Format the stretch of data below from the line containing "The height and" through the line containing "the University of" as a numbered list, leaving out any blank lines.

:: RECORDS SHOWN ::
-*-

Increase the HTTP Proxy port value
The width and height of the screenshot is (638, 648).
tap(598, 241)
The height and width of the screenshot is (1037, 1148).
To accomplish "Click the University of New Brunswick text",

-*-

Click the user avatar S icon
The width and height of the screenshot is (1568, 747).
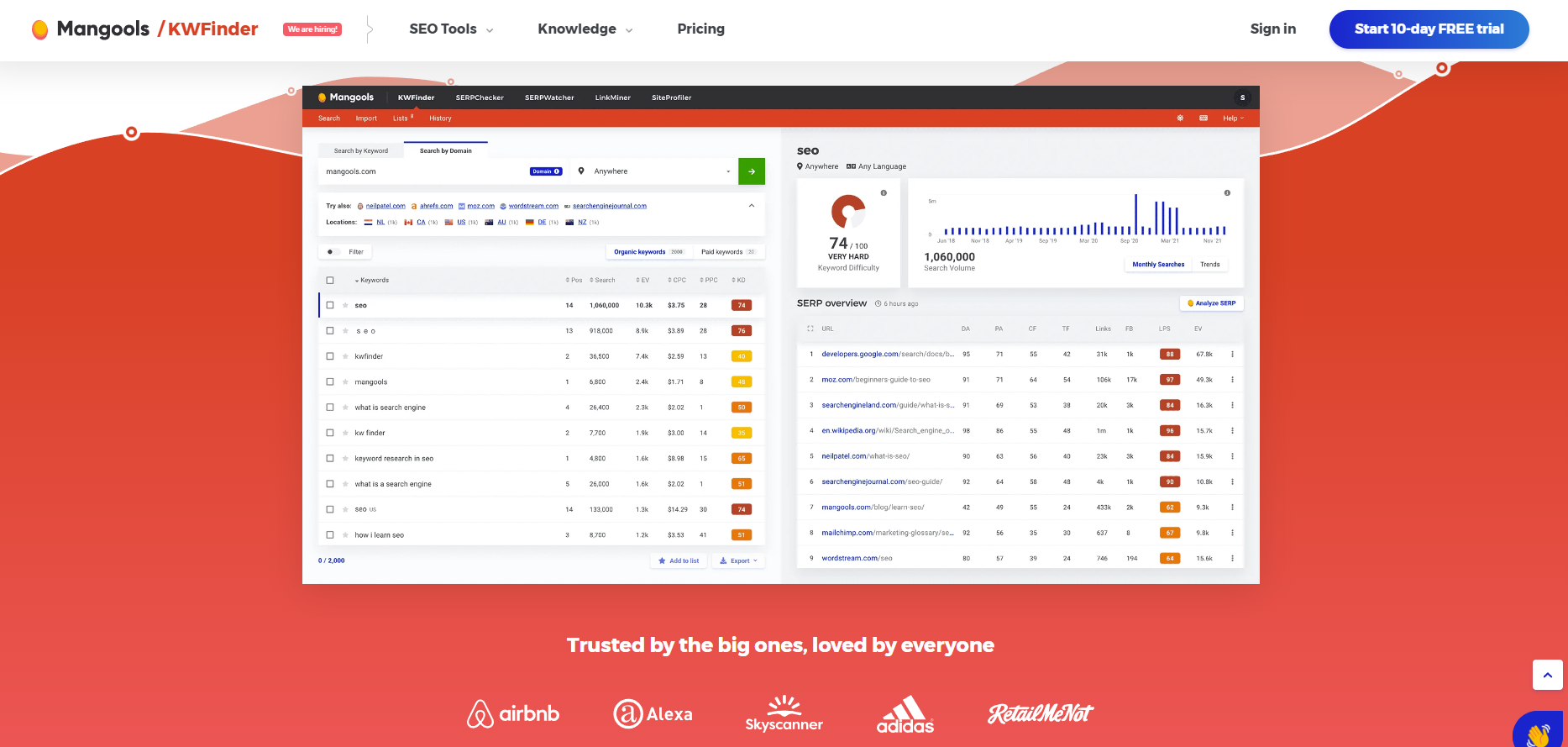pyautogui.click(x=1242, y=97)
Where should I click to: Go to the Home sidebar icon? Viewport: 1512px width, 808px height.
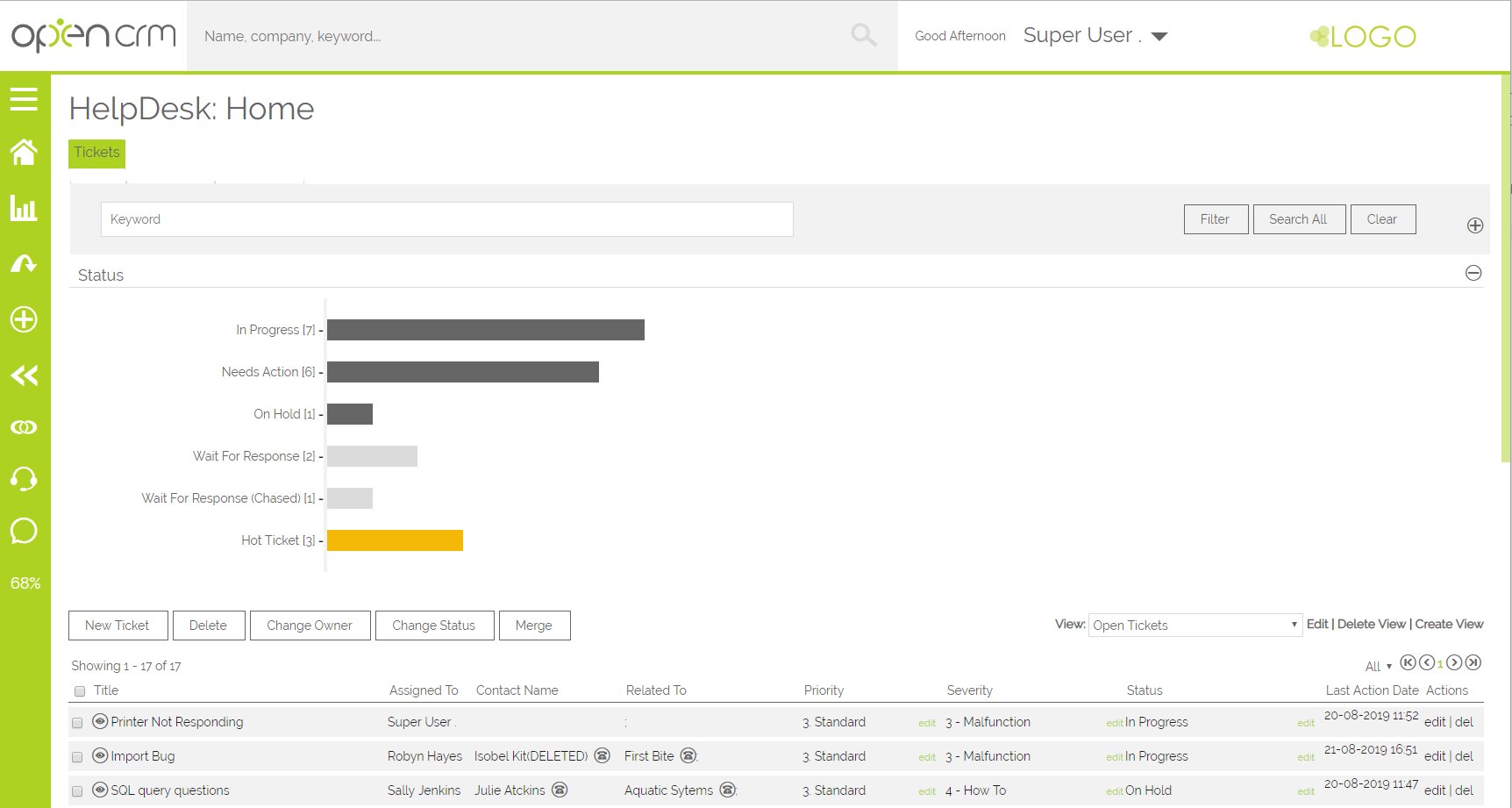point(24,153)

-*-

:: ANSWER FOR THIS EXERCISE ::
1. The height and width of the screenshot is (1037, 1148).
2. To accomplish "Click the University of New Brunswick text",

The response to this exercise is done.